Design and construction
- Architect: Allan Merrick Jeffers

National Historic Site of Canada
- Official name: Government House, Edmonton, Alberta
- Designated: June 26, 2012

Alberta Historic Resources Act
- Official name: Government House
- Designated: June 7, 1985

= Government House (Alberta) =

Former official residence of the lieutenant governor of Alberta

Government House is the former official residence of the lieutenant governors of Alberta. Located in Edmonton's Glenora neighbourhood, since 1964 the restored and repurposed building has been used by the Alberta provincial government for ceremonial events, conferences, and some official meetings of the caucus.

The City of Edmonton maintains the Government House Park, part of the North Saskatchewan River valley parks system, in the river valley directly below the Government House clifftop location. Government House is about a 4 km walk from the Alberta Legislature Building, northwest along the banks of the North Saskatchewan River.

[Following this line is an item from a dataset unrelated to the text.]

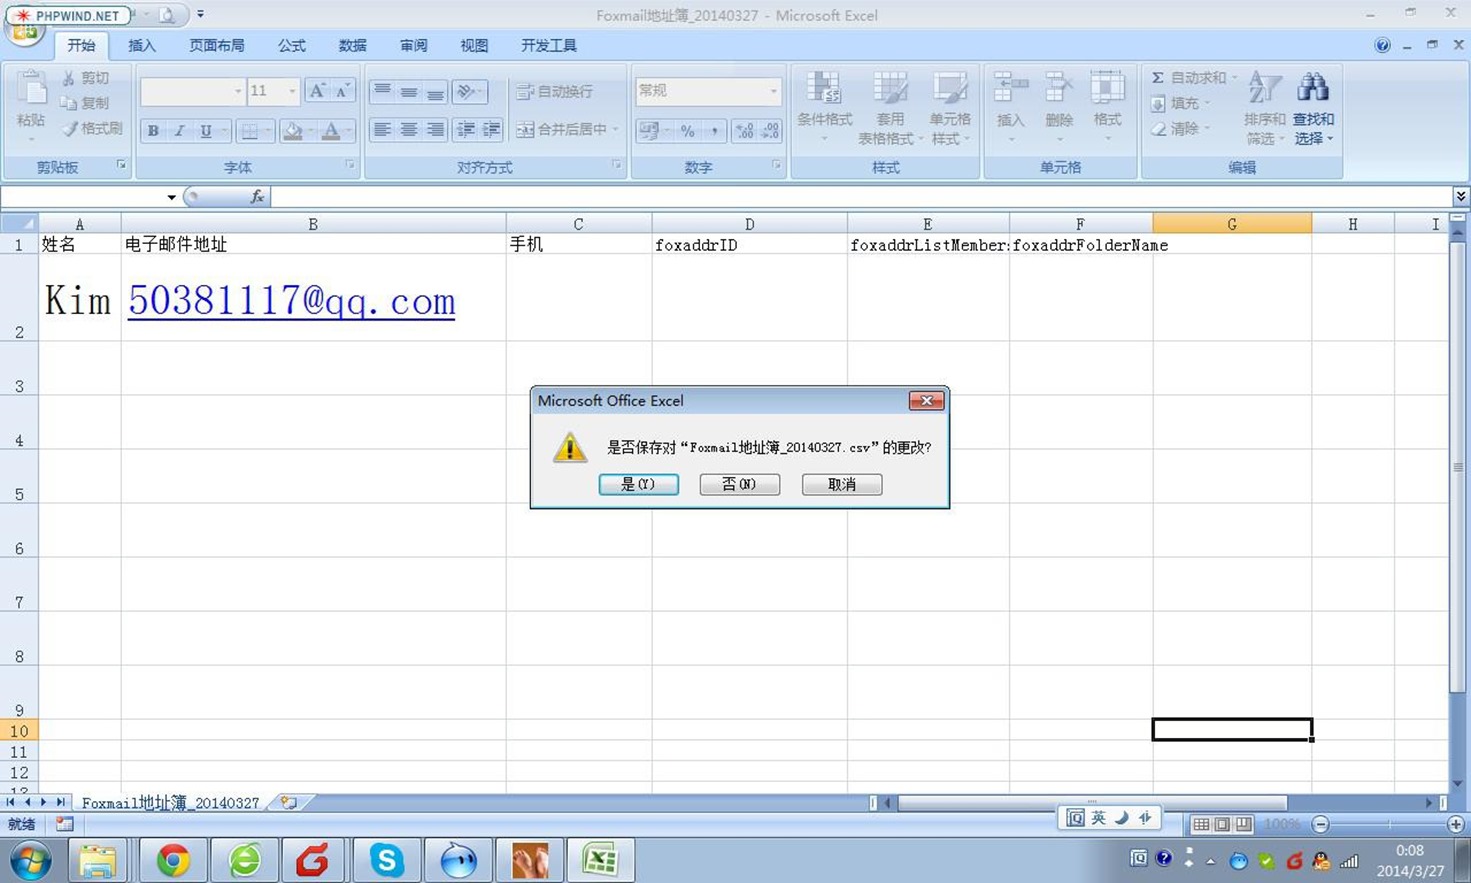
Task: Click the 条件格式 conditional formatting icon
Action: 824,90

The Royal Alberta Museum was housed in a separate building on the same property from 1967 until 2018.

==Official viceregal residence (1913–1938)==
The property for the house, with a large surrounding area, was purchased by the Province of Alberta in 1910. Construction on the building, intended from the outset to house the lieutenant governor, began in 1912.

The home, designed by America architect Allan Merrick Jeffers, is built in the Jacobean Revival style. The three-storey building featured a reception hall, drawing room, dining room, and music room on the first floor. The second floor house bedrooms for the Lieutenant Governor and guests, while the third floor was reserved for servants quarters. Jeffers original design included a ballroom wing on the first floor, although this was removed because then Lieutenant Governor George H. V. Bulyea did not approve of dancing. The home was completed in 1913, with the official opening being held on October 7, 1913.

It was used as the viceregal residence until 1938. When it was closed, the Alberta Government cited economic concerns, as well as the closing of the Ontario Government House the year previous, as reasons for the closure. However, the closure also came soon after Lieutenant Governor John C. Bowen refused to grant royal assent to three controversial bills passed through the Legislative Assembly, and was, along with the removal of his support staff and official car, seen as an act of retaliation by Premier William Aberhart. The building was sold, and the furniture and fixtures were sold.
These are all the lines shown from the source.